Dalam upaya untuk meningkatkan kualitas dan kuantitas padi di sawah terasering, daerah Xianju di provinsi tersebut telah memulai kemitraan inovatif dengan para ilmuwan pertanian untuk membudidayakan spesies baru dan mengadopsi teknologi mutakhir selama praktik pertanian mereka.
Para ahli telah menyumbangkan pengetahuan mereka dari penanaman bibit hingga panen, menawarkan panduan komprehensif selama proses berlangsung.
Wang Yaliang adalah seorang peneliti Phd di CNRRI yang berada di garis depan inisiatif transformatif tersebut. Ia telah sibuk menilai tinggi dan berat spesies padi baru untuk memastikan budidaya hanya galur yang paling menjanjikan.
"Tongkol segar dari spesies yang lebih pendek ini beratnya sekitar empat hingga lima gram, sedangkan spesies yang lebih panjang beratnya tujuh hingga delapan gram. Ini sudah pada tingkat yang tinggi. Dari 22 varietas ini, sekitar 10 di antaranya telah menunjukkan hasil panen yang lebih tinggi. Selanjutnya, saya akan menganalisis kualitasnya," kata Wang.

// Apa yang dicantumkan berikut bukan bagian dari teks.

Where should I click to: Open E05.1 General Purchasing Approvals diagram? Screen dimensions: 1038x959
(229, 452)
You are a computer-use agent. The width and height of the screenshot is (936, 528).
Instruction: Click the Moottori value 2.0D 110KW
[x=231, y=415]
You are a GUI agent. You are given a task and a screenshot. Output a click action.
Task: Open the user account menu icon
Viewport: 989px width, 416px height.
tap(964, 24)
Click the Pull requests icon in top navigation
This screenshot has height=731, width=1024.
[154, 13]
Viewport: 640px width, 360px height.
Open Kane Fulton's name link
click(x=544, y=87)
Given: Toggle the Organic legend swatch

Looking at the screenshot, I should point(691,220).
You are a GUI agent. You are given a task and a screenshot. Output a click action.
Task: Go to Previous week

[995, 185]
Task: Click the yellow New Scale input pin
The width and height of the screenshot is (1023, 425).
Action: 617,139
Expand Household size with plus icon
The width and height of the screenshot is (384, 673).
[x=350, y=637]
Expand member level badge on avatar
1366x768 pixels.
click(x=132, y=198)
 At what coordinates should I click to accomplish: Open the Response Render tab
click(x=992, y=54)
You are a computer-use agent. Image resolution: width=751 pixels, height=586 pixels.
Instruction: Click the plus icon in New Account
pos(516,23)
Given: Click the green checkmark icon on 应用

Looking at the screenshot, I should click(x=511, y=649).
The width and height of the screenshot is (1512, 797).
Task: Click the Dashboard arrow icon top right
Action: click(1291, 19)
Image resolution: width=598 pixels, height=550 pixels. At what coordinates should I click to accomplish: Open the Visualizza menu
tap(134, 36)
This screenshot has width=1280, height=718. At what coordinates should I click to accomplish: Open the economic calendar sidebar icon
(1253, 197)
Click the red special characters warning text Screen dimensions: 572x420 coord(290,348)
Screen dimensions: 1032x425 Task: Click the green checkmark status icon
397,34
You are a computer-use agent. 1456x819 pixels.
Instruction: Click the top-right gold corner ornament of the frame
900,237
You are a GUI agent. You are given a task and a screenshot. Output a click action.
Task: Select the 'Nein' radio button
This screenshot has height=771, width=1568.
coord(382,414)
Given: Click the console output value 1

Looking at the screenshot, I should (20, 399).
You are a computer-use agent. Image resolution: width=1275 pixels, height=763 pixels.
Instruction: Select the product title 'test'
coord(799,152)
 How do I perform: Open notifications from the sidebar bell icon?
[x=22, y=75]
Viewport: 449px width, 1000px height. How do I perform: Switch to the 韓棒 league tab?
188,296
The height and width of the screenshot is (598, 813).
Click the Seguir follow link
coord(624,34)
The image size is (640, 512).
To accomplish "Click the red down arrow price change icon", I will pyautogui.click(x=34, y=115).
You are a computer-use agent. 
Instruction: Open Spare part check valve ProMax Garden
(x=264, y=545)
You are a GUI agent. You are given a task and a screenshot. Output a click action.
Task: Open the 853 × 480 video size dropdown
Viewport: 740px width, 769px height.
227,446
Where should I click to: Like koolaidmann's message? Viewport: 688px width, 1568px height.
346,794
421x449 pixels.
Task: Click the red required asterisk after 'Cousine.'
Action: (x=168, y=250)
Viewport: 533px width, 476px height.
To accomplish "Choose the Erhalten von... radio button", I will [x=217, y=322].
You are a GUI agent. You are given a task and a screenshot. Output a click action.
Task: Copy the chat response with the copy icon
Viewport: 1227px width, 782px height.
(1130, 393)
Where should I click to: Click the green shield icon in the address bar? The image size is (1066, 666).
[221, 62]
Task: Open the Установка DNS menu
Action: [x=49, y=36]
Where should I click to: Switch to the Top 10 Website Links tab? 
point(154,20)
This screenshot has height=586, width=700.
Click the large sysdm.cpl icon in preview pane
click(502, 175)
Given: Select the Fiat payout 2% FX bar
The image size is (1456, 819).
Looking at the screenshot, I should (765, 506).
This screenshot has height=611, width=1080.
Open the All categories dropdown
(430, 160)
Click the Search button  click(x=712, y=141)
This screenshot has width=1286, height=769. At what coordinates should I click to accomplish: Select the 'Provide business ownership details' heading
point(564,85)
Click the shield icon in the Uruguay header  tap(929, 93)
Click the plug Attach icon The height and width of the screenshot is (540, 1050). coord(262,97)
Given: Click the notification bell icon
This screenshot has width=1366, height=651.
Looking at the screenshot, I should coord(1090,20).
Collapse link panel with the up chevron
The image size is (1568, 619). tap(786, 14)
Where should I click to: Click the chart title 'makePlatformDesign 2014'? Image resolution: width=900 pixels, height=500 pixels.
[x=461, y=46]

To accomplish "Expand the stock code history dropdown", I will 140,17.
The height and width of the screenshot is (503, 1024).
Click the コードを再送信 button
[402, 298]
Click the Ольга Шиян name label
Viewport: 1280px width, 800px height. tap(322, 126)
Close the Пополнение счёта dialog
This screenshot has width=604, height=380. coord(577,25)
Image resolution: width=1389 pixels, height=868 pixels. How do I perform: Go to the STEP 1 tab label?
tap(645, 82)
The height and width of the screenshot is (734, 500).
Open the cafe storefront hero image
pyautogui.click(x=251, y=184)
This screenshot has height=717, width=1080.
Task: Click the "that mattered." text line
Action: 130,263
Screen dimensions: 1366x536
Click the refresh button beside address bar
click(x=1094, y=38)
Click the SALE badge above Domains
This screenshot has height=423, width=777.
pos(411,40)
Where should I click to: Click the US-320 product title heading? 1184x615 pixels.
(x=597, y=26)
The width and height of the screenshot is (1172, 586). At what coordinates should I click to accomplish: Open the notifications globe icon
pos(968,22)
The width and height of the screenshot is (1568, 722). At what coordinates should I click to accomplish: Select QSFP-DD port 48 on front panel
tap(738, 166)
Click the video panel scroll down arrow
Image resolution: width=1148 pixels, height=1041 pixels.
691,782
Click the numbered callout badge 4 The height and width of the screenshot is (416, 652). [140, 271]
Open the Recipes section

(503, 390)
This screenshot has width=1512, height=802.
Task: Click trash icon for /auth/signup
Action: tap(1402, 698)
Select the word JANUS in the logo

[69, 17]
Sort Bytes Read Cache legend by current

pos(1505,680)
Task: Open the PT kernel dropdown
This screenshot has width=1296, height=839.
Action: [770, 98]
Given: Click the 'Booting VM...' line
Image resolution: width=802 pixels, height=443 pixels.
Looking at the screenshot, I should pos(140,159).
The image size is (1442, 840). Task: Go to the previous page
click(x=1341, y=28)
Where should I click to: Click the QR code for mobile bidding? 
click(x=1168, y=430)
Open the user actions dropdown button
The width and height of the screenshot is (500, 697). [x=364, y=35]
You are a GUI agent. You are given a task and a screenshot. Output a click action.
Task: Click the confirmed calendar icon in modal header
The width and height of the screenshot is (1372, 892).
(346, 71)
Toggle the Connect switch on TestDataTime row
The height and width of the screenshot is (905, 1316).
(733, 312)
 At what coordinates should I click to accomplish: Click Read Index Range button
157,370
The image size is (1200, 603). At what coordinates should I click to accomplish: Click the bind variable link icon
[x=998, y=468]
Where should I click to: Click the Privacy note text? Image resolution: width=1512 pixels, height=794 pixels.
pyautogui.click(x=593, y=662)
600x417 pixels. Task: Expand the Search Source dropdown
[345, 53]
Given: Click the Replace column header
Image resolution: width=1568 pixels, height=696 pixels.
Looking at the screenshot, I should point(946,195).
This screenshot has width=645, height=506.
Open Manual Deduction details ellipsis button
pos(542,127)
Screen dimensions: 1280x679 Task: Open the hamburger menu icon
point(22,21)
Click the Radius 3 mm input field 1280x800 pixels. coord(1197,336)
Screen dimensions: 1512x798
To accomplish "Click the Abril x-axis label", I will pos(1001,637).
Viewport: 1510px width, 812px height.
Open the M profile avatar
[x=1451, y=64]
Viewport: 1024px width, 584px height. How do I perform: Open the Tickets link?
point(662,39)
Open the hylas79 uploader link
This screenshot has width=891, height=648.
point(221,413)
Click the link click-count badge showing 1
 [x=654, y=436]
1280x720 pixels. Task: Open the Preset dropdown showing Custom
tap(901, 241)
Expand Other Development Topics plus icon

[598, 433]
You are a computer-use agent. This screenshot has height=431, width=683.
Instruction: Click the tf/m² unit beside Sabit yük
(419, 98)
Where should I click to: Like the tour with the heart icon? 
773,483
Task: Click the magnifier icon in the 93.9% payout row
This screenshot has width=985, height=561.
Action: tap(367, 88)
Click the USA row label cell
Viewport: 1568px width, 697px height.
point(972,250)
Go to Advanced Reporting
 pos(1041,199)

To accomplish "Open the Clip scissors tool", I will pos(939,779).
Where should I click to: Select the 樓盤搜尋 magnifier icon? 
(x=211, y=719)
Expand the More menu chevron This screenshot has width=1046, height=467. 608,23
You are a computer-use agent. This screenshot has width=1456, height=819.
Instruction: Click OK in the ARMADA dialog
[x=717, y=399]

Tahun ini, daerah Xianju telah mendedikasikan 86.000 mu (sekitar 5.733 hektar) sawah terasering untuk penanaman padi, dengan 11.000 mu mengadopsi spesies baru dengan teknologi yang dioptimalkan. Pergeseran strategis ini tidak hanya meningkatkan hasil panen padi tetapi juga menghasilkan keuntungan ekonomi yang signifikan bagi desa dan para petani.
"Tahun ini, hasil panen padi Desa Yangfengshan bagus. Kami mengharapkan 650 kilogram hasil panen per mu. Oleh karena itu, kami dapat meningkatkan pendapatan kami setidaknya dua juta yuan (sekitar 29 juta dolar AS) untuk pendapatan kolektif desa kami," kata Wu Fengjie, Anggota Komite Partai Kota Zhuxi di Xianju.
Selain kemajuan pertanian, pemerintah daerah telah memfasilitasi inisiatif pemberian merek dan pengemasan bagi penduduk desa, dan membantu mereka memasarkan beras melalui platform daring seperti siaran langsung. Upaya ini bertujuan untuk mengatasi tantangan dalam pengendalian mutu, penjualan, dan koordinasi, sehingga produk lokal dapat melampaui batasan geografis dan menjangkau pasar yang lebih luas.
"Sebelumnya, petani mengonsumsi beras sendiri, tetapi sekarang kami menjualnya secara daring dan luring, menerapkan operasi komprehensif untuk manajemen yang lebih baik," kata Lin Liangming, Pejabat Akar Rumput Desa Dahong, Kota Zhuxi.